DIRECTIONS –
Restate all entries exactly.

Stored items
----

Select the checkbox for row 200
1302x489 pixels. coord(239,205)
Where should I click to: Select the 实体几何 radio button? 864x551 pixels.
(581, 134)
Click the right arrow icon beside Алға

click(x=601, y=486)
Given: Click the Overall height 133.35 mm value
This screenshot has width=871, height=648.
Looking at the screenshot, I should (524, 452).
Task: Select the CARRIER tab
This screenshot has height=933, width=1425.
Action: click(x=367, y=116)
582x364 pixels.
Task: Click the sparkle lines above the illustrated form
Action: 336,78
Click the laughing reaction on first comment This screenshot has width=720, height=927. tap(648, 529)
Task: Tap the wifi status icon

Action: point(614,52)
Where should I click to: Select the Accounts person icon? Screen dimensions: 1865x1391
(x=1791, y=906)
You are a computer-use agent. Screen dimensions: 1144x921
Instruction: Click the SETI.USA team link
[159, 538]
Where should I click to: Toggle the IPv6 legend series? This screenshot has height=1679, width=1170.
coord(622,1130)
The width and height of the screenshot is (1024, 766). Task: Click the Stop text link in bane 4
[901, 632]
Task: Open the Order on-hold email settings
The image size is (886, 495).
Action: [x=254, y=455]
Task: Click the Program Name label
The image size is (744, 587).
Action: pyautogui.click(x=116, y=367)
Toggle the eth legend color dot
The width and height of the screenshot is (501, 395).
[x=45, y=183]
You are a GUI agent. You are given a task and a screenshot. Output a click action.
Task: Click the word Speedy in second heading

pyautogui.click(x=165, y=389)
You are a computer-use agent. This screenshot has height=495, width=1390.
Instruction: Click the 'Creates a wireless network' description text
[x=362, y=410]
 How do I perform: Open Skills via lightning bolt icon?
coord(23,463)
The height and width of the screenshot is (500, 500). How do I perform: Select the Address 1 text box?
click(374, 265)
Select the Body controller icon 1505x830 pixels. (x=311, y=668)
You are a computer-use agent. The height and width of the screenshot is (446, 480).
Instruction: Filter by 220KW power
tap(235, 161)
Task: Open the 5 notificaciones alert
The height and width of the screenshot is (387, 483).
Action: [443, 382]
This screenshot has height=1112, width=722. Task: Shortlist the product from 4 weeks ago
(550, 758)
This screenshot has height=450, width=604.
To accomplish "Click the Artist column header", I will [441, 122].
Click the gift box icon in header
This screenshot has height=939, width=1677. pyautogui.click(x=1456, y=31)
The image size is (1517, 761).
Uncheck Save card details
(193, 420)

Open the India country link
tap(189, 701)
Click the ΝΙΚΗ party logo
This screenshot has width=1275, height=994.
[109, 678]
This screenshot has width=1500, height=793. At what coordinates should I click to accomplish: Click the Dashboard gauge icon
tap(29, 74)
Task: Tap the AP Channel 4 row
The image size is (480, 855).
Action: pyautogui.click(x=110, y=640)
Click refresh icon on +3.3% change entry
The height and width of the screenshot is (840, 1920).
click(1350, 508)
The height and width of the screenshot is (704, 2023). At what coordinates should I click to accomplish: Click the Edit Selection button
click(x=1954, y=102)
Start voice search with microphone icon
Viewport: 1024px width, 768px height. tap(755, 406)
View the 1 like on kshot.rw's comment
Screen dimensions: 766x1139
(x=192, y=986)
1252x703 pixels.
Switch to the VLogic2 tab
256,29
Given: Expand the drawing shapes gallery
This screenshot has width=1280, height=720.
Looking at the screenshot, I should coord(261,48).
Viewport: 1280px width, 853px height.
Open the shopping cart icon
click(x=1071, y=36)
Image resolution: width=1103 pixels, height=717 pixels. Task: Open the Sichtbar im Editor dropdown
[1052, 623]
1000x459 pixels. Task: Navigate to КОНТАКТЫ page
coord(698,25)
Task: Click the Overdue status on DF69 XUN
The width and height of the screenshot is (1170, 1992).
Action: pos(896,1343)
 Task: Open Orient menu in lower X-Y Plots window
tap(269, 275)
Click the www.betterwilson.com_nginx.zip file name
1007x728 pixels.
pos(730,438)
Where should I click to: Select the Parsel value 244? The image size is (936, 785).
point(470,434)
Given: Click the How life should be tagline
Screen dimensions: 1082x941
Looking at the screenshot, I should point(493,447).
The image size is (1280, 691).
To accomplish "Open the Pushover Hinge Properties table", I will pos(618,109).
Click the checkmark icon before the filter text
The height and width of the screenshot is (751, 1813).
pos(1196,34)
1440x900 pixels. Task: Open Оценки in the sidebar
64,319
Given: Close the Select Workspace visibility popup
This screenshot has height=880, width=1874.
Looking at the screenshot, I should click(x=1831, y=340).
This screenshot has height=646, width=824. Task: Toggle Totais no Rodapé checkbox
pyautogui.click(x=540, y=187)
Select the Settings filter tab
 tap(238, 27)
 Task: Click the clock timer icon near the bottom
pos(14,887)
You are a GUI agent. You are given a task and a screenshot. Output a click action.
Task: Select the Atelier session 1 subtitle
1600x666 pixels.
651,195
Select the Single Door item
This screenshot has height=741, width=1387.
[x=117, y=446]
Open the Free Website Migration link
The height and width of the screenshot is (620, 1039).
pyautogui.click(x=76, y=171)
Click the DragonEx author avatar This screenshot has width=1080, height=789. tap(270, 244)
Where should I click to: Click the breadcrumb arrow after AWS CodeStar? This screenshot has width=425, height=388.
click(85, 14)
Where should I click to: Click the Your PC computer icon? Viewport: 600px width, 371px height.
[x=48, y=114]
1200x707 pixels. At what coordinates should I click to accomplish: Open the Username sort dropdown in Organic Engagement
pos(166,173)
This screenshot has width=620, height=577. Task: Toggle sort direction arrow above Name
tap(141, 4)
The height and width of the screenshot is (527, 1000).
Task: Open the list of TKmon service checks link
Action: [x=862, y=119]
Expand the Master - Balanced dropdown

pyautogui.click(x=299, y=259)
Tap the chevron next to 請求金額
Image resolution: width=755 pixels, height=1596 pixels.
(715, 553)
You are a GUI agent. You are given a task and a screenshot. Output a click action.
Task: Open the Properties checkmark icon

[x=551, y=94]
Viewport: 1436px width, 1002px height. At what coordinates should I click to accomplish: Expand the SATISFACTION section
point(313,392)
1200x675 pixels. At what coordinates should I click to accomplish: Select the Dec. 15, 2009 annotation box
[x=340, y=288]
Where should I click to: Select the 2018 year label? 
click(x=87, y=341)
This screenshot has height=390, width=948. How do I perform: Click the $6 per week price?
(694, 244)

----

ANSWER AREA –
Select the checkbox for row 200
1302x489 pixels. coord(239,205)
Where should I click to: Select the 实体几何 radio button? 864x551 pixels.
(581, 134)
Click the right arrow icon beside Алға

click(x=601, y=486)
Given: Click the Overall height 133.35 mm value
This screenshot has width=871, height=648.
Looking at the screenshot, I should (524, 452).
Task: Select the CARRIER tab
This screenshot has height=933, width=1425.
Action: click(x=367, y=116)
582x364 pixels.
Task: Click the sparkle lines above the illustrated form
Action: 336,78
Click the laughing reaction on first comment This screenshot has width=720, height=927. tap(648, 529)
Task: Tap the wifi status icon

Action: point(614,52)
Where should I click to: Select the Accounts person icon? Screen dimensions: 1865x1391
(x=1791, y=906)
You are a computer-use agent. Screen dimensions: 1144x921
Instruction: Click the SETI.USA team link
[159, 538]
Where should I click to: Toggle the IPv6 legend series? This screenshot has height=1679, width=1170.
coord(622,1130)
The width and height of the screenshot is (1024, 766). Task: Click the Stop text link in bane 4
[901, 632]
Task: Open the Order on-hold email settings
The image size is (886, 495).
Action: [x=254, y=455]
Task: Click the Program Name label
The image size is (744, 587).
Action: pyautogui.click(x=116, y=367)
Toggle the eth legend color dot
The width and height of the screenshot is (501, 395).
[x=45, y=183]
You are a GUI agent. You are given a task and a screenshot. Output a click action.
Task: Click the word Speedy in second heading

pyautogui.click(x=165, y=389)
You are a computer-use agent. This screenshot has height=495, width=1390.
Instruction: Click the 'Creates a wireless network' description text
[x=362, y=410]
 How do I perform: Open Skills via lightning bolt icon?
coord(23,463)
The height and width of the screenshot is (500, 500). How do I perform: Select the Address 1 text box?
click(374, 265)
Select the Body controller icon 1505x830 pixels. (x=311, y=668)
You are a computer-use agent. The height and width of the screenshot is (446, 480).
Instruction: Filter by 220KW power
tap(235, 161)
Task: Open the 5 notificaciones alert
The height and width of the screenshot is (387, 483).
Action: [443, 382]
This screenshot has height=1112, width=722. Task: Shortlist the product from 4 weeks ago
(550, 758)
This screenshot has height=450, width=604.
To accomplish "Click the Artist column header", I will [441, 122].
Click the gift box icon in header
This screenshot has height=939, width=1677. pyautogui.click(x=1456, y=31)
The image size is (1517, 761).
Uncheck Save card details
(193, 420)

Open the India country link
tap(189, 701)
Click the ΝΙΚΗ party logo
This screenshot has width=1275, height=994.
[109, 678]
This screenshot has width=1500, height=793. At what coordinates should I click to accomplish: Click the Dashboard gauge icon
tap(29, 74)
Task: Tap the AP Channel 4 row
The image size is (480, 855).
Action: pyautogui.click(x=110, y=640)
Click refresh icon on +3.3% change entry
The height and width of the screenshot is (840, 1920).
click(1350, 508)
The height and width of the screenshot is (704, 2023). At what coordinates should I click to accomplish: Click the Edit Selection button
click(x=1954, y=102)
Start voice search with microphone icon
Viewport: 1024px width, 768px height. tap(755, 406)
View the 1 like on kshot.rw's comment
Screen dimensions: 766x1139
(x=192, y=986)
1252x703 pixels.
Switch to the VLogic2 tab
256,29
Given: Expand the drawing shapes gallery
This screenshot has width=1280, height=720.
Looking at the screenshot, I should coord(261,48).
Viewport: 1280px width, 853px height.
Open the shopping cart icon
click(x=1071, y=36)
Image resolution: width=1103 pixels, height=717 pixels. Task: Open the Sichtbar im Editor dropdown
[1052, 623]
1000x459 pixels. Task: Navigate to КОНТАКТЫ page
coord(698,25)
Task: Click the Overdue status on DF69 XUN
The width and height of the screenshot is (1170, 1992).
Action: pos(896,1343)
 Task: Open Orient menu in lower X-Y Plots window
tap(269, 275)
Click the www.betterwilson.com_nginx.zip file name
1007x728 pixels.
pos(730,438)
Where should I click to: Select the Parsel value 244? The image size is (936, 785).
point(470,434)
Given: Click the How life should be tagline
Screen dimensions: 1082x941
Looking at the screenshot, I should point(493,447).
The image size is (1280, 691).
To accomplish "Open the Pushover Hinge Properties table", I will pos(618,109).
Click the checkmark icon before the filter text
The height and width of the screenshot is (751, 1813).
pos(1196,34)
1440x900 pixels. Task: Open Оценки in the sidebar
64,319
Given: Close the Select Workspace visibility popup
This screenshot has height=880, width=1874.
Looking at the screenshot, I should click(x=1831, y=340).
This screenshot has height=646, width=824. Task: Toggle Totais no Rodapé checkbox
pyautogui.click(x=540, y=187)
Select the Settings filter tab
 tap(238, 27)
 Task: Click the clock timer icon near the bottom
pos(14,887)
You are a GUI agent. You are given a task and a screenshot. Output a click action.
Task: Select the Atelier session 1 subtitle
1600x666 pixels.
651,195
Select the Single Door item
This screenshot has height=741, width=1387.
[x=117, y=446]
Open the Free Website Migration link
The height and width of the screenshot is (620, 1039).
pyautogui.click(x=76, y=171)
Click the DragonEx author avatar This screenshot has width=1080, height=789. tap(270, 244)
Where should I click to: Click the breadcrumb arrow after AWS CodeStar? This screenshot has width=425, height=388.
click(85, 14)
Where should I click to: Click the Your PC computer icon? Viewport: 600px width, 371px height.
[x=48, y=114]
1200x707 pixels. At what coordinates should I click to accomplish: Open the Username sort dropdown in Organic Engagement
pos(166,173)
This screenshot has width=620, height=577. Task: Toggle sort direction arrow above Name
tap(141, 4)
The height and width of the screenshot is (527, 1000).
Task: Open the list of TKmon service checks link
Action: [x=862, y=119]
Expand the Master - Balanced dropdown

pyautogui.click(x=299, y=259)
Tap the chevron next to 請求金額
Image resolution: width=755 pixels, height=1596 pixels.
(715, 553)
You are a GUI agent. You are given a task and a screenshot. Output a click action.
Task: Open the Properties checkmark icon

[x=551, y=94]
Viewport: 1436px width, 1002px height. At what coordinates should I click to accomplish: Expand the SATISFACTION section
point(313,392)
1200x675 pixels. At what coordinates should I click to accomplish: Select the Dec. 15, 2009 annotation box
[x=340, y=288]
Where should I click to: Select the 2018 year label? 
click(x=87, y=341)
This screenshot has height=390, width=948. How do I perform: Click the $6 per week price?
(694, 244)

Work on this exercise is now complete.